Effect of apelin and iberiotoxin on NO-cGMP dependent vasorelaxation of coronary arteries. Log concentration-response curves in producing relaxation of coronary arteries for DEA NONOate (A,B), acetylcholine (C,D) or 8-Bromo-cGMP (E,F) in the absence and presence of IBTx (10⁻⁷ M) (A, C, E) or apelin (10⁻⁷ M) (B, D, F). Values are presented as the mean ± S.E.M. (n = 4–6). *p < 0.05 vs. control (in the absence of inhibitor).

FIGURE 4

Effect of apelin-APJ signaling on coronary intracellular Ca²⁺ levels and PI3-kinase activity.

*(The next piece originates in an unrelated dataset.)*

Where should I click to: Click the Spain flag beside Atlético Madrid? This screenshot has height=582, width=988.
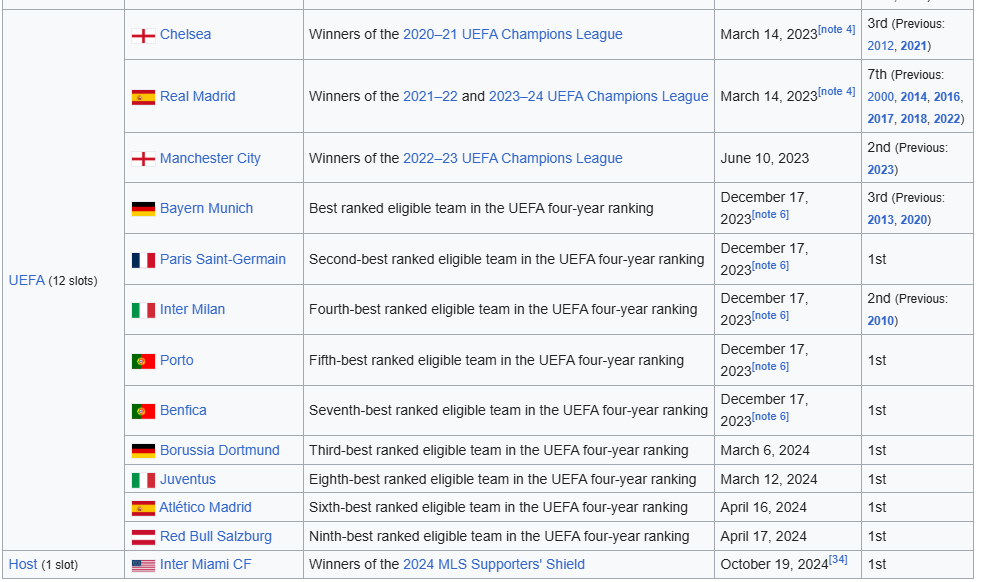tap(143, 508)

Representative images of freshly isolated coronary arterial smooth muscle cells loaded with Fluo-four AM (5 µM) (A) before and (B) after exposure to apelin (10⁻⁷ M). (C) Bar graph summarizing changes in fluorescence (F/F0) in response in apelin alone (10⁻⁷ M) or in the presence of F13A (10⁻⁷ M); 60 mM K⁺ was used as a positive control for the experiments (n = 3). (D) Representative blots showing changes in phosphorylation of Akt (p-Akt) or Akt (total) protein expression in a time-dependent manner following treatment with apelin (10⁻⁷ M). (E) Summary data showing effect of apelin on PI3-kinase activity expressed as a ratio of p-Akt/Akt protein levels (n = 3). Values are presented as the mean ± S.E.M. *p < 0.05 vs. apelin alone; **p < 0.05 vs. control.